Menyisipkan ide yang cukup menarik, meliputi fakta soal darimana bayi yang dikirim oleh para bangau itu berasal. Disusul oleh segerombolan burung bangau "spesial" yang bekerja di perusahaan cornerstore.com, terutama hubungan antara Tulip dan Junior yang diantaranya adalah seorang manusia dan seekor hewan yang bisa saling berdialog satu sama lain. Ya, untungnya ini sebuah film komedi-kartun yang melewati batas-batas nalar tanpa harus mengganggu otak penonton pada kelogisan-kelogisan plot cerita, karena sutradara film ini sendiri adalah Doug Sweetland yang pernah menyutradarai dan menulis naskah cerita komedi "Sex Tape", "Zoolander", "Neighbors" dan "Neighbors 2: Sorority Rising". Film ini dipenuhi dengan atraksi komedi yang berhamburan secara frantic dan cepat. Pergerakan cerita dan petualangan yang dilakukan oleh Junior dan Tulip untuk mengantarkan bayi pun tak khayal penuh dengan atraksi konyol hingga pertemuan mereka dengan segerombolan serigala liar yang bisa melakukan mode mirip Lego di tengah salju yang juga menginginkan (menyukai?) bayi yang dibawa mereka.

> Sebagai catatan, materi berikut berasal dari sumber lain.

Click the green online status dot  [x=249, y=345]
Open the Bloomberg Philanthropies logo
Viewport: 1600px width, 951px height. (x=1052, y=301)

Inti dasar film ini sesungguhnya ingin mengangkat soal Nate yang kurang mendapatkan perhatian dan kebersamaan bersama kedua orang tuanya yang terlalu sibuk dengan pekerjaan mereka masing-masing, sehingga memunculkan ide untuk memiliki seorang adik. Dari sini saya cukup tersentuh moral tentang bagaimana cerita yang menyisipkan soal parenting moment yang memang selalu disindir dalam film-film animasi lainnya cukup menjadi bagian penting dalam film ini untuk penonton dewasa. Tapi, sayangnya untuk membagi cerita yang dibagi atas segmentasi petualangan Junior dan Tulip ini kurang mendapatkan porsi yang lebih dalam dan lebih emosional. Dan justru malah terperangkap pada penceritaan yang terbawa suasana oleh pacing cerita dan juga komedi yang kelewat batas.


Seperti biasa Storks sesungguhnya terbantu dengan visualisasinya yang penuh warna dan cantik, dan juga bagi penyuka bayi akan mudah terlena akan kelucuan dan tingkah pola bayi di film ini. Dan kehebohan dan kekonyolan saat Junior dan Tulip mengurus dan menjaga bayi seolah cukup membuat hati siapapun meleleh (alasan mengapa serigala mengejar bayi ini) menjadi salah satu faktor yang membuat hampir setiap orang menyukai film ini. Diluar konteks kualitas yang dihadirkan film ini tidak lebih dari sekedar tontonan menghibur semata namun tidak akan membawamu pada titik emosional yang lebih dalam saat kamu mengenal Tulip atau Junior pada penontonnya lebih terasa medioker. Like a Disney's movie? Not Yet.